_Qué hacer:_
[1] Resume en dos oraciones el extracto sobre el momento más sagrado.
[2] Redacta la parte siguiente del extracto sobre el momento más sagrado, empezando justo después de su última oración.

_Extracto de la página:_

* * * * * * *

No, no es su nacimiento. Ni su boda. Ni el nacimiento de un hijo.
Estoy hablando del momento más sagrado de su vida. Los otros momentos son
especiales. Resplandecen y brillan. Pero comparados con este momento, son tan
santos como un eructo.
Estoy hablando de la hora sagrada. No. No es su bautismo. No es su
primera comunión ni su primera confesión, ni siquiera su primera cita amorosa.
Sé que todos estos son momentos preciosos e incluso sacrosantos, pero tengo en
mente otro momento.
Ocurrió esta mañana.
Justo después que se despertó. Allí mismo en su casa. ¿Se lo
perdió? Permítame recrear la escena.
Suena la alarma. Su esposa lo mueve o su esposo le da un leve
codazo o su mamá o su papá lo sacuden. Y usted se despierta.
Ya ha apagado tres veces la alarma; una vez más que lo haga
significa que se le hará tarde. Ya ha pedido cinco minutos más … cinco veces
distintas; pídalos una vez más y conseguirá un cubo de agua fría en la cabeza.
La hora ha llegado. Ha amanecido. Entonces, con un gemido y un
gruñido, levanta su sábana, saca un pie tibio y lo posa en un mundo frío. Ese
pie es seguido por un compañero renuente.
Se inclina y se sienta en el borde de la cama. Le dice a sus
párpados que se abran, pero estos se resisten a hacerlo. Los separa con las
palmas de la mano y echa una mirada al cuarto.
(El momento todavía no es santo pero ya está cerca.)
Se para. En este momento, todo lo que le va a causar molestias
durante el día, molesta. Es como si ese pequeño hombrecito que está en su
cerebro a cargo del dolor necesitara probar todos los circuitos antes de que
usted se encierre en el baño.
«¿Dolor de espalda?»
«¡Comprobado!»
«¿Rigidez del cuello?»
«¡Comprobado!»
«¿Dolor en la rodilla lesionada durante un partido de fútbol?»
«¡Sigue doliendo!» «¿Caspa?» «¡Sigue picando!» «¿Alergia?»

* * * * * * *

_Entradas de datos:_
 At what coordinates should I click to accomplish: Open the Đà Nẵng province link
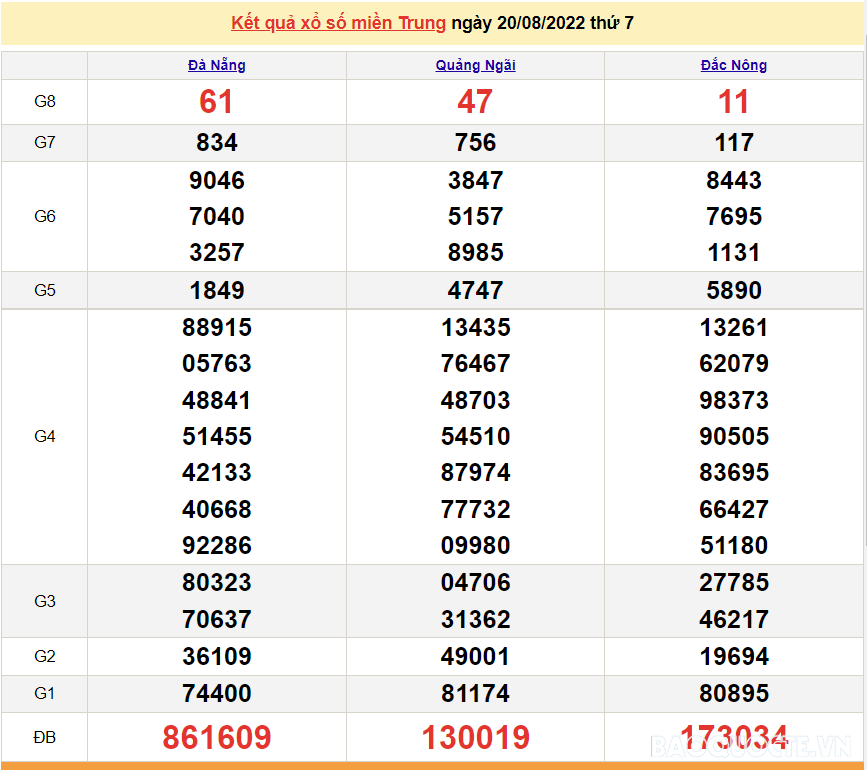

* * * * * * *

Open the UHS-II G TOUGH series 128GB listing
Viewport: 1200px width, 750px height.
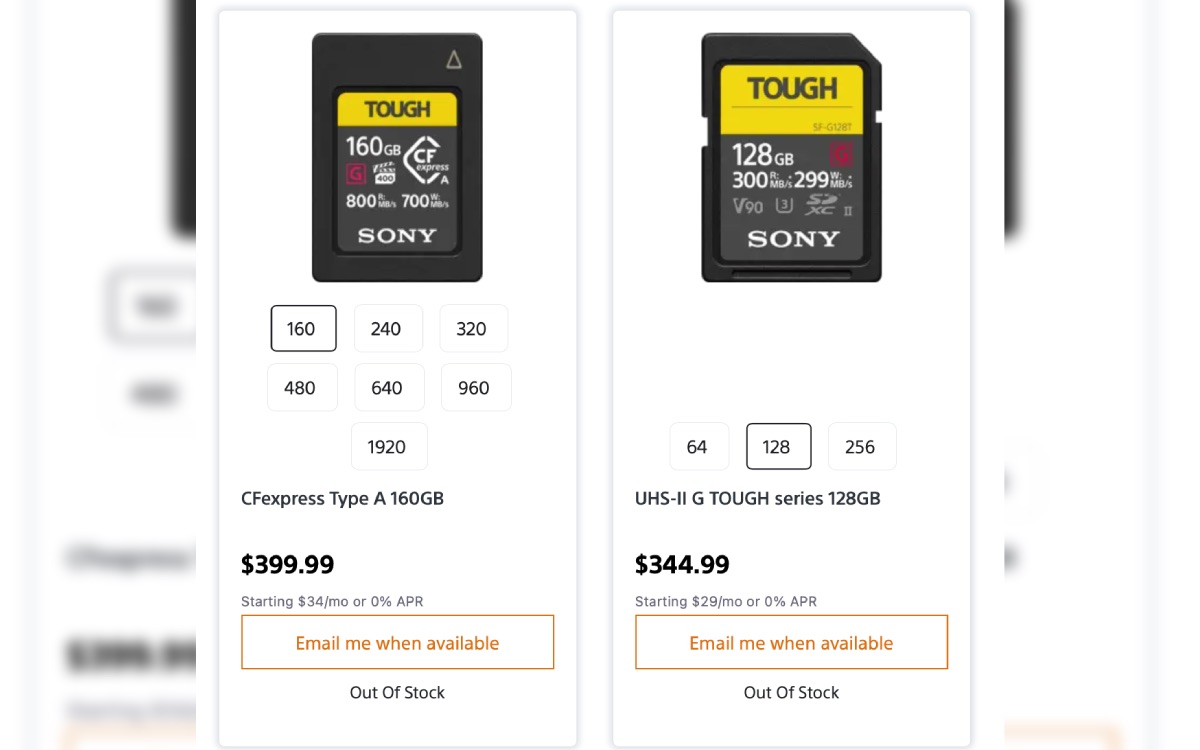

* * * * * * *

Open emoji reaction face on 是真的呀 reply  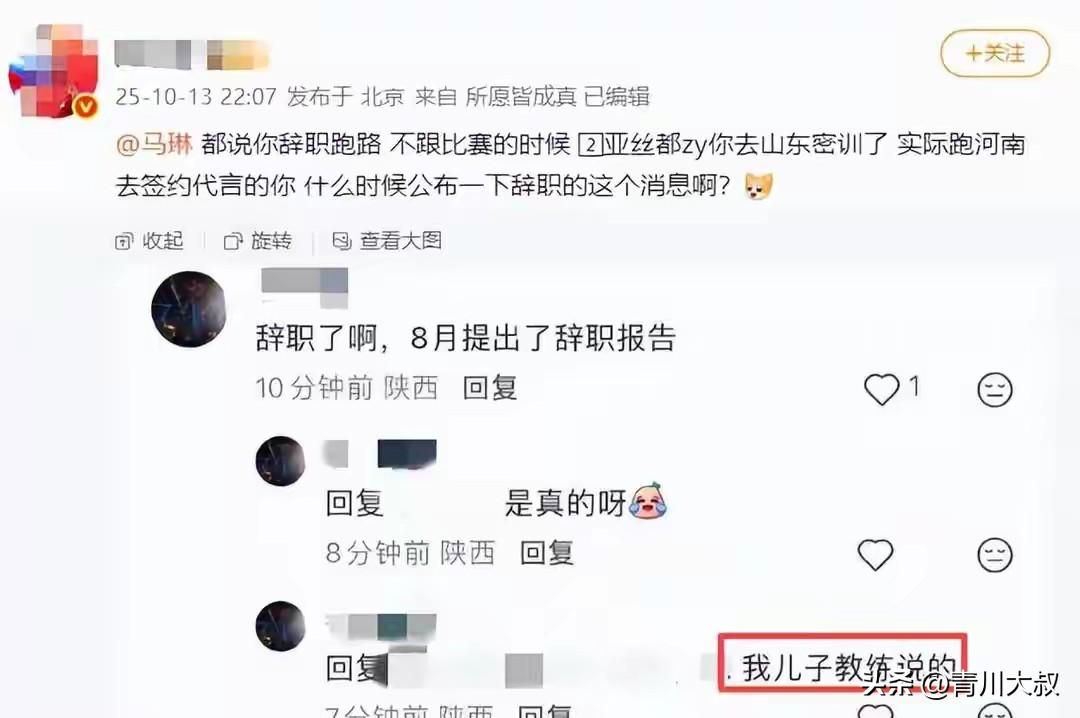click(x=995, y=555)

* * * * * * *

_Respuestas del ejercicio:_
[1] El extracto afirma que el momento más sagrado de la vida no es el nacimiento, la boda ni la primera comunión, sino uno que ocurrió esta mañana, justo después de despertar. Luego recrea la escena: suena la alarma, usted se levanta con un gemido, se sienta en el borde de la cama y, al ponerse de pie, todo lo que le va a causar molestias durante el día empieza a molestar.

[2]
«¡Atchí!»
Con la gracia de una elefanta embarazada, entra al baño. Desearía
que existiera una manera de encender la luz lentamente, pero no la hay. De modo
que da una palmada al interruptor, pestañea rápido mientras sus ojos se
acostumbran a la luz y se mete bajo la ducha.
Se está acercando a lo sagrado. Quizás no lo sabe, pero acaba de
pisar una losa sagrada. Está en el santuario interior. La zarza ardiente de su
mundo.
El momento más sagrado de su vida está por ocurrir. Escuche. Va a
oír el batir de alas de los ángeles anunciando su llegada. Las trompetas están
listas en los labios celestiales. Una nube de majestad rodea sus pies desnudos.
Las huestes celestiales cesan todo movimiento mientras usted alza sus ojos y …
(Prepárese. Aquí llega. El momento sagrado está cerca.)
Los címbalos chocan. Las trompetas hacen eco en los pasillos
sagrados. Las criaturas del cielo corren a través del universo esparciendo
pétalos de flores. Las estrellas danzan. El universo aplaude. Los árboles se
inclinan en una adulación danzante. Y claro que tienen que hacerlo, porque el
hijo del Rey ha despertado.
Mire en el espejo. Contemple al santo. No se vuelva. La imagen de
perfección está ahí. El momento santo ha llegado.
Sé lo que está pensando. ¿Usted llama a eso «santo»? ¿Dice que es
«perfecto»? Usted no sabe lo que parezco a las 6:30 de la mañana.
No, pero me puedo imaginar. Cabello enmarañado. Pijamas o camisón
arrugado. Lagañas en los ojos. Barriga abultada. Boca reseca. Ojos hinchados.
Aliento que podría manchar una pared. Una cara que podría espantar a un perro.
«Cualquier cosa menos santo», dice usted. «Déme una hora y luciré
santo. Déme un poco de café y algo de maquillaje. Déme una pasta de dientes y
un cepillo y haré de este cuerpo algo presentable. Un poco de perfume … unas
rociadas de agua de colonia. Después de eso lléveme al Lugar Santísimo.
Entonces podré mostrarle una sonrisa celestial».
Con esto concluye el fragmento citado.